When you say ‘ball’ to your dog, he does something else: he creates mental categories like a small child

Ball

Dogs have an exceptional ability that opens the door to truly understanding how they learn language.

For many dog owners, their pet’s ability to understand words such as “ball”, “walk” or “treat” is a source of amazement. But now, what dogs can understand has taken a new leap forward, moving beyond associating a sound with a specific object to a deeper level of comprehension. This has been revealed by a study published in Current Biology, which concluded that dogs may have communication abilities previously thought to be unique to humans.

The research.

The study was led by Claudia Fugazza from the Department of Ethology at Eötvös Loránd University in Hungary and focused specifically on a group of exceptional dogs known as “Gifted Word Learners”.

These dogs are not at all common, as they have an extraordinary talent for learning the names of objects, with vocabularies ranging from 29 to more than 200 words, a skill that allows them to learn object names quickly in playful interactions with their owners.

Learning the rules.

To find out if dogs can go beyond simple visual recognition, the researchers designed an ingenious four-phase experiment. The first phase focused on teaching the dogs what they would have to do. To do this, the owners taught their dogs two verbal labels for two groups of toys. For example, a set of four objects was assigned the label “pull” and the only interaction was a game of tug-of-war.

Another set of four toys was given the label “throw”, and these were only played with by throwing them for the dog to fetch. The crucial point here is that the toys within each category did not share any systematic physical characteristics. The only thing they had in common was the label and the way they were played with.

The test.

The second phase involved checking whether the dogs had fully understood the rules they had been taught previously. Eight dogs passed the test successfully, retrieving the correct toy in at least 12 out of 16 attempts.

New toys.

The third phase was undoubtedly crucial and is the crux of the matter. Here, the owners introduced completely new toys to the dogs and for a week played with them in the two ways established previously, but with one very strict rule: they could not use verbal cues such as “pull” or “throw”. The dogs only experienced the function of the toy, without anyone saying its name or what they were using it for.

The litmus test.

Once all these phases were complete, all that remained was to place these new toys (which had been played with without naming them) alongside other familiar toys. The owner, from another room so as not to give any visual clues, asked the dog to “bring me a pull/throw”. The dog then had to deduce which new toy the owner was referring to with this instruction, based solely on the function it had previously experienced with it.

When You Say ‘Ball’ To Your Dog, He Does Something Else: He Creates Mental Categories Like A Small Child

Results.

The dogs selected the correct new toy, the one they had played with in the manner corresponding to the label, at a rate well above chance. On average, out of 48 attempts, the dogs were correct 31 times.

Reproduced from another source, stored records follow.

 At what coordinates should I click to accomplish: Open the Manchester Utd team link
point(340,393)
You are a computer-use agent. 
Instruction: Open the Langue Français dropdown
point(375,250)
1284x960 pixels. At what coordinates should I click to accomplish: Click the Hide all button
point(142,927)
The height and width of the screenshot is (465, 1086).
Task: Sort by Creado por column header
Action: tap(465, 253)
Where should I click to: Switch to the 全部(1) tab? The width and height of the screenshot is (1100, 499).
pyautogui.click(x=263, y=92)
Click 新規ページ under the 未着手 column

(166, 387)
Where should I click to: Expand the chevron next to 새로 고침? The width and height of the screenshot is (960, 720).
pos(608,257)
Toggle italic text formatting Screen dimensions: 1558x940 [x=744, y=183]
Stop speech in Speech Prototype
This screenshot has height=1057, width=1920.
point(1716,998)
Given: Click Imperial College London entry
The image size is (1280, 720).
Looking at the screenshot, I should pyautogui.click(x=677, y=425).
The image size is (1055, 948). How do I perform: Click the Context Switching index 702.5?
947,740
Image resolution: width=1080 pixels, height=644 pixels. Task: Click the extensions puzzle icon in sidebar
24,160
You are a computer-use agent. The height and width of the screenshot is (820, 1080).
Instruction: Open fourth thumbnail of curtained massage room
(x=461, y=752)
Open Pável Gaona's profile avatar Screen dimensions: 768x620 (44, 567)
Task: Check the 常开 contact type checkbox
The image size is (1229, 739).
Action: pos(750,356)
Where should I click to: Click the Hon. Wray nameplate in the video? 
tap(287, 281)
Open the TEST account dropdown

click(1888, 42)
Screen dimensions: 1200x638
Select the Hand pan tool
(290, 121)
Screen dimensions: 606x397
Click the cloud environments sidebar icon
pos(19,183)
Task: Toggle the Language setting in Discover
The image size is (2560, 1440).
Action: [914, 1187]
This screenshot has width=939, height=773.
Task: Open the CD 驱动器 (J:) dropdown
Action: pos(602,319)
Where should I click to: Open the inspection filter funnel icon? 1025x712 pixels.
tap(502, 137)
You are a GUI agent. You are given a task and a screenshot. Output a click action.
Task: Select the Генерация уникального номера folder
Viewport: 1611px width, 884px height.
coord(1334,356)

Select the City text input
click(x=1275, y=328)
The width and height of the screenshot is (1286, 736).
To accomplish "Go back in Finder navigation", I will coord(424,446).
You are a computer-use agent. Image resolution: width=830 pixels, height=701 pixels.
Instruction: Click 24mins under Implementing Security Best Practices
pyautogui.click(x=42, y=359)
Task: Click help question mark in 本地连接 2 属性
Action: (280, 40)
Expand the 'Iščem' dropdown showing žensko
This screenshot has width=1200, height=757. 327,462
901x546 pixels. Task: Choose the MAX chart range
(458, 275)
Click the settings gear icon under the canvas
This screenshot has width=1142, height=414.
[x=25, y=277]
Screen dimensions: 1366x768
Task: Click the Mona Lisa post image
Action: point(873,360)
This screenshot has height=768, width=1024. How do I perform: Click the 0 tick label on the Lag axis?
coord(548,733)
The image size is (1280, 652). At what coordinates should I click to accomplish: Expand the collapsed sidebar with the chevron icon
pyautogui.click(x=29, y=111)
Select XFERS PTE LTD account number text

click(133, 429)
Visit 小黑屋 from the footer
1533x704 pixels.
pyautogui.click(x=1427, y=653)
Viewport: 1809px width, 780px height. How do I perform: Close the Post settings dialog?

This clearly demonstrates that the dogs did not simply learn the names of individual objects. Instead, they created two ‘mental categories’ based on the function of the objects: one for “pull” toys and another for “throw” toys. When encountering a new, unnamed toy, they were able to assign it to the correct category based on its use.

This ability to generalise a label to functionally similar objects, ignoring differences in appearance, is a fundamental pillar of language development in children. In fact, this ability emerges in young children and preschoolers, who learn to understand that both a ceramic cup and a plastic cup belong to the “cup” category because both are used for drinking.

The importance.

This study is groundbreaking, above all, because it demonstrates that a non-linguistic species can perform functional classification linked to the learning of verbal labels, and does so in a naturalistic context of play and without having to undergo a lot of repetition in a laboratory environment.

Until now, it was thought that dogs functioned through perception, but this study has changed that idea. In this case, it challenges the fact that animals classify the world mainly by perceptible characteristics such as shape or colour. These dogs based their classification on the “expected usefulness” of the object.

In this way, GWL dogs emerge as an unprecedented animal model for investigating the precursors of language-related cognition in ecologically valid conditions, offering parallels with childhood learning.

It opens a door.

The authors themselves point out that this ability is, for now, unique to these “gifted” dogs and should not be generalised to the entire canine population. However, it opens the door to investigating whether this ability is latent in other dogs and what cognitive mechanisms underpin it.